Tuesday, February 21, 2006

Reconciliator Deuba?

The political storm U.S. Ambassador James F. Moriarty unleashed this week refuses to relent. Nepal's mainstream political parties and their clones in civil society had pretty much made up their minds about the Maoists.
So what if their commitment to multiparty democracy was suspect. The constituents of the Seven-Party Alliance (SPA) were willing to risk finding out once the monarchy was out of their way.
The municipal polls had sounded the death knell on the royal government. The Maoists had begun their final assault on the head of the royal government, as the SPA looked the other way.
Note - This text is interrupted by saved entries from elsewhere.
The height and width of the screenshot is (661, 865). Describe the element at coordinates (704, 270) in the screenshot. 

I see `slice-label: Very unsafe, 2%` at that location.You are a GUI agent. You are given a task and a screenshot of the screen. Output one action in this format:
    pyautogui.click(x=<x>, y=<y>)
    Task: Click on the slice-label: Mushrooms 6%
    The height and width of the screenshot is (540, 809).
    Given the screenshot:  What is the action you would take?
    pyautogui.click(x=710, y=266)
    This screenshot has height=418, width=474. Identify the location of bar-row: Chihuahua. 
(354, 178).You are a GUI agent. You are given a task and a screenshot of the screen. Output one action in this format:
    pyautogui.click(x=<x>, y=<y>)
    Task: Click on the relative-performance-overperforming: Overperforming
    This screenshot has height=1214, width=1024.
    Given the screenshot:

Then the Supreme Court dissolved the Royal Commission on Corruption Control. The SPA began singing paeans to this sparkling display of rule of law. Before they could reach the refrain, Moriarty stepped in by warning the mainstream parties not to cozy up to the Maoists.
Here's the essence of what Moriarty said: "You think Nepal has gone to the dogs under King Gyanendra's direct rule? Wait until you let the Maoists seize power right over your backs."
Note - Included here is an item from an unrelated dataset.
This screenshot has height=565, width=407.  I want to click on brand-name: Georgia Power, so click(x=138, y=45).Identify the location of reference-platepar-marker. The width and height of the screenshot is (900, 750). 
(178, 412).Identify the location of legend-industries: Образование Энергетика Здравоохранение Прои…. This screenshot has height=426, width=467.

Clearly, the real intention of the Supreme Court was not to inflict a devastating blow on the palace. It was to free Sher Bahadur Deuba, the most America-friendly politician in Nepal today, from detention with his reputation enhanced.
Compare this with the situation of B.P. Koirala, Nepal's first elected premier, who walked out of prison in 1968 after pledging to cooperate with King Mahendra, the man who had ousted him eight years earlier. (Of course, B.P. didn't have to demonstrate his fealty to the partyless Panchayat system because he slipped into exile in India.)
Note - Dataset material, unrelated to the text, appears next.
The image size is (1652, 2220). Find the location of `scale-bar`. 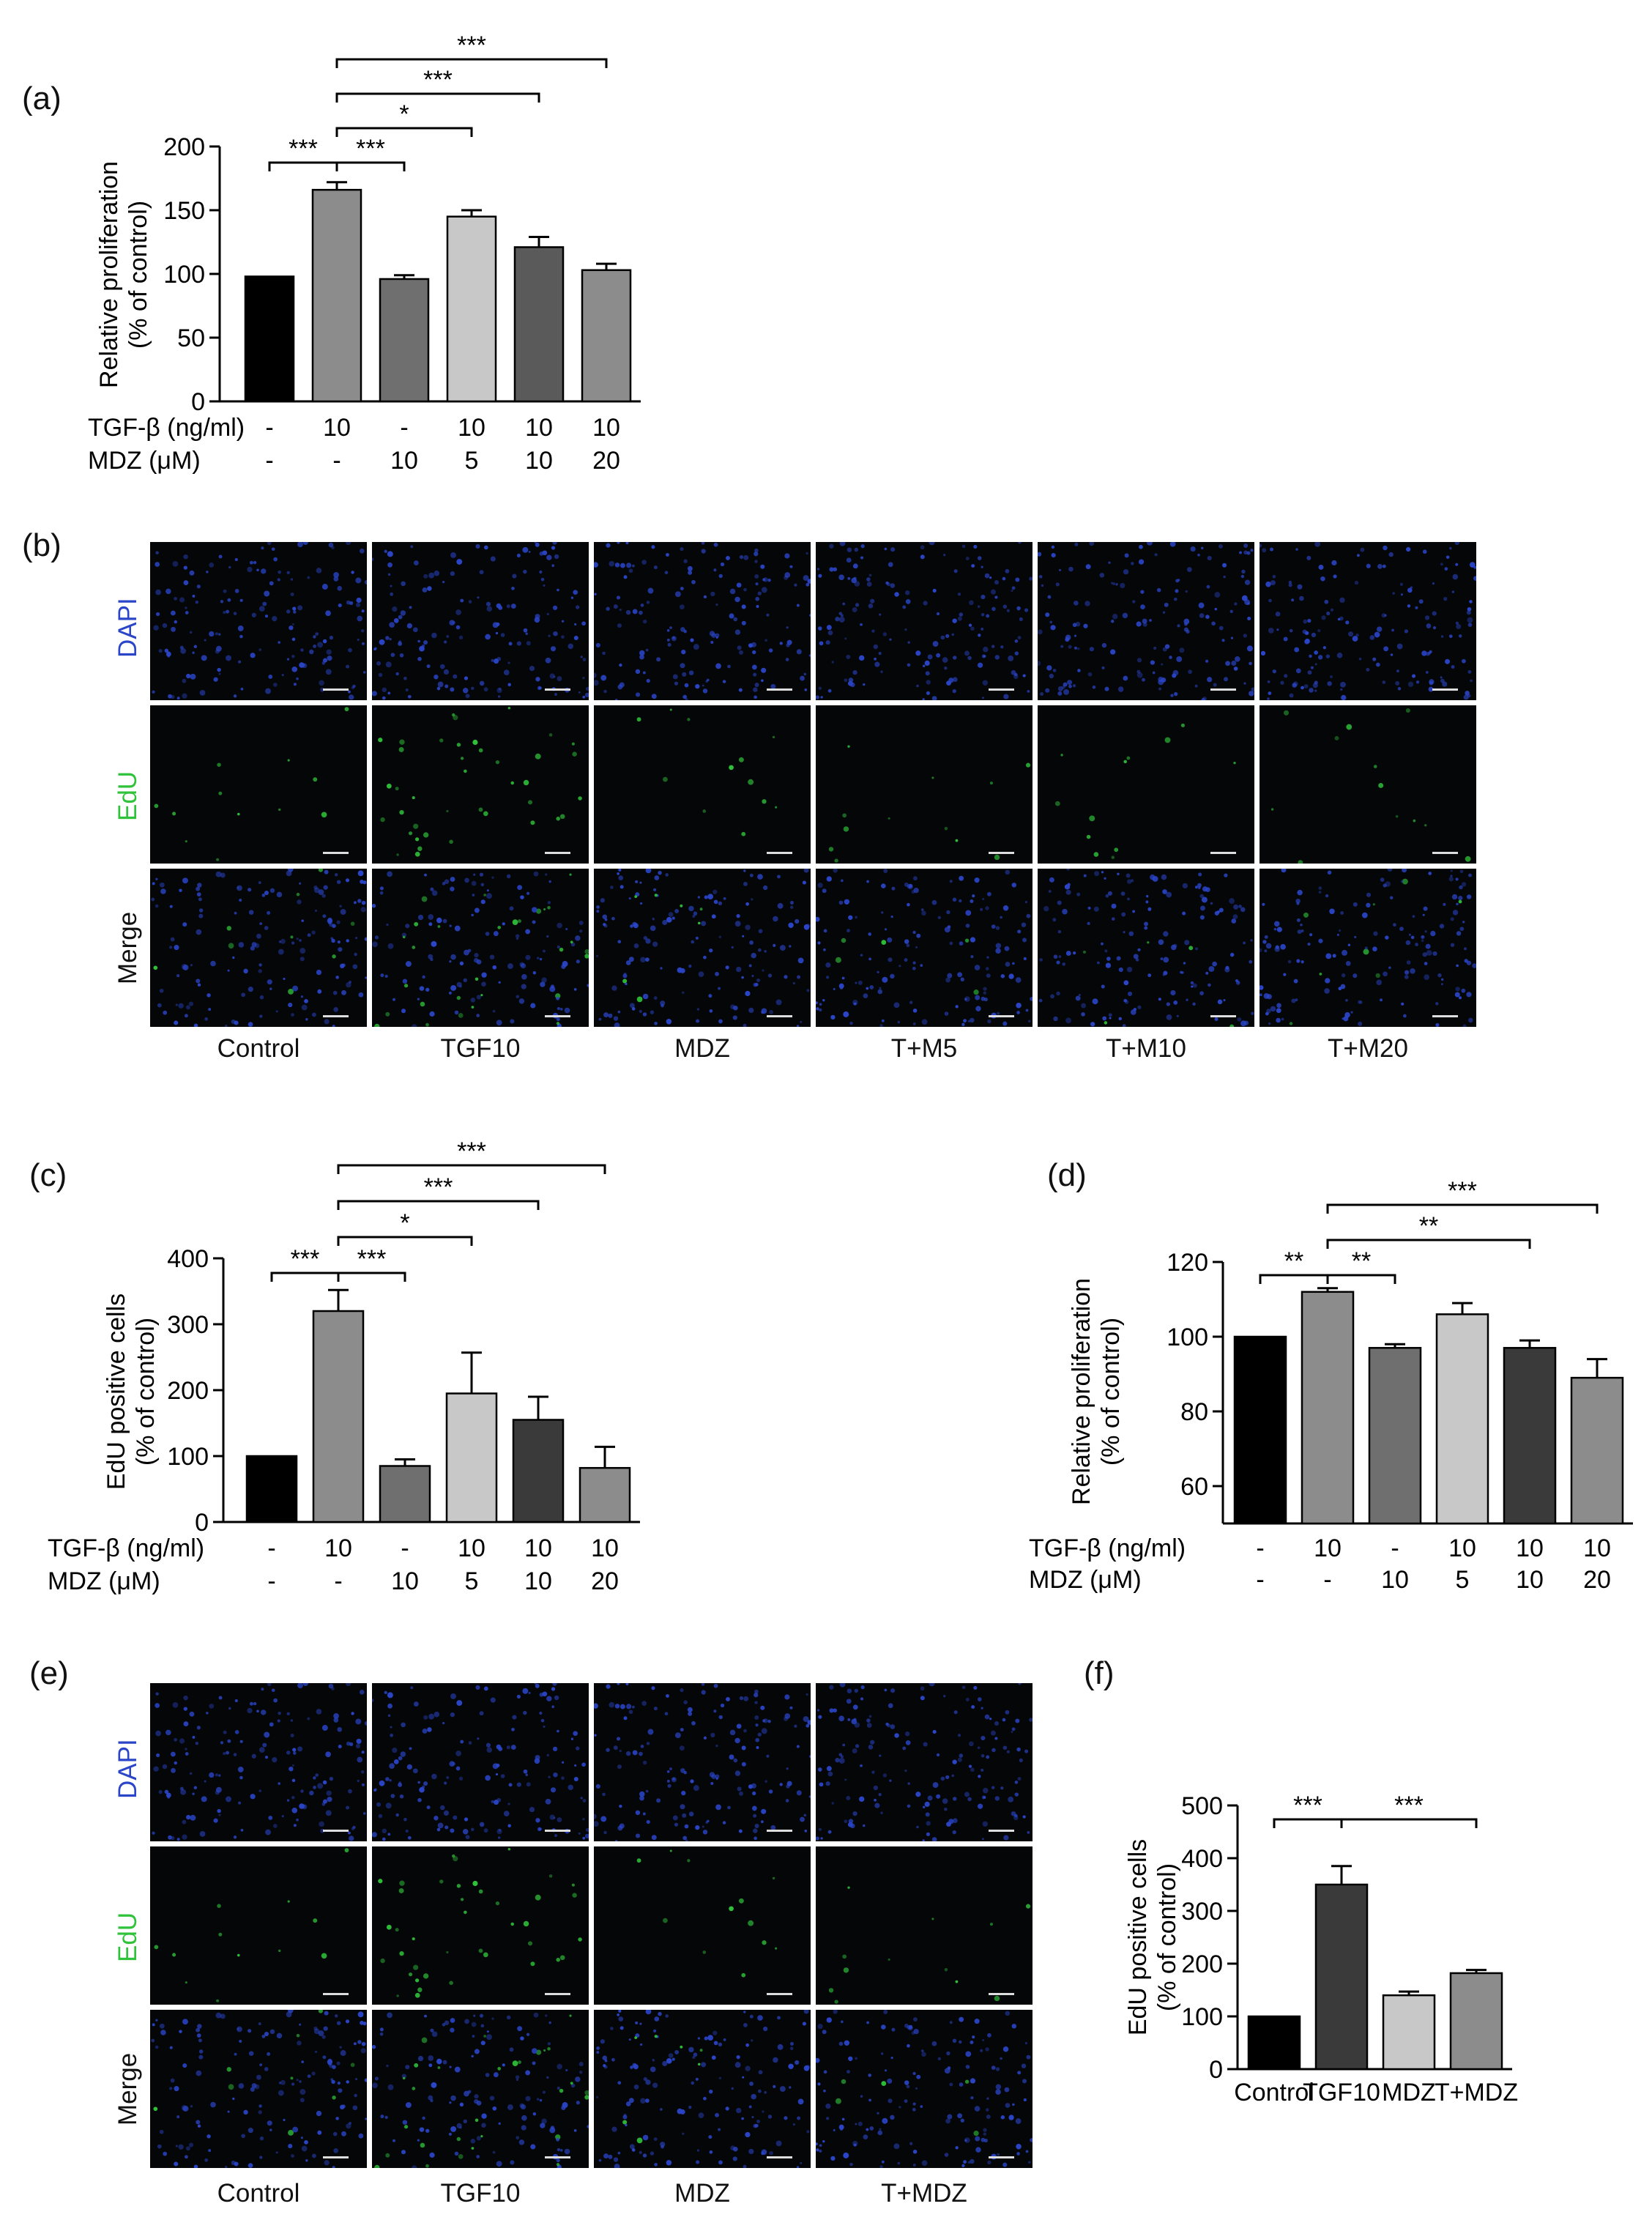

The first thing Deuba did after winning his freedom was second Moriarty. Of course, he was more strident against the king. (Who wouldn't after having been dragged from home in the middle of the night to face charges of corruption?)
Deuba insisted that he needed more clarifications on key elements of the 12-point SPA-Maoist agenda signed in New Delhi in November. Although his Nepali Congress (Democratic) was a signatory to the deal, Deuba's incarceration prevented him from savoring the real Delhi atmosphere that spawned it.
Now President George W. Bush, who won the SPA's plaudits for equating King Gyanendra with Fidel Castro, Kim Jong Il and Robert Mugabe, faced the Nepalese opposition's wrath. For the SPA, Abu Ghraib, Guantanamo and Halliburton have become the defining feature of this White House.
It was a travesty of royal justice to see Deuba jailed for corruption in a deal the principal donor agency considered clean, while all those certifiable sleazebags got to reinvent themselves as the greatest democrats on the streets of Kathmandu. It wasn't so, once the real purpose of Deuba's detention became clear.
The timeline is illustrative. Moriarty hardened his stance on the royal takeover after it became clear Deuba would be in the gaol for a while. Once the three-time premier walked free, the U.S. ambassador gave the palace a lifeline.
That, too, while addressing a program organized by the Ganesh Man Singh Academy. For purposes here, not Ganesh Man Singh, the supreme commander of the 1990 People's Movement, but Ganesh Man Singh the father of Prakash Man Singh, the former minister jailed with Deuba.
From the imminent demise of the monarchy, national attention is now centered on a possible realignment of non-communist forces. The last time around, UML general secretary Madhav Kumar Nepal was the last leader to be freed from house arrest. His detention just got extended this week. So that part is taken care of.
Deuba, Nepali Congress president Girija Prasad Koirala, Rastriya Prajatantra Party leader Pashupati Sumshere Rana, Rastriya Janashakti Party president Surya Bahadur Thapa have become the favorites of western diplomats.
Combine the forces of the assortment of parties represented in the royal government and you get a sense of the scale of the potential change.
No wonder the Maoists seem keen to meet King Gyanendra during his three-week retreat in and around Pokhara.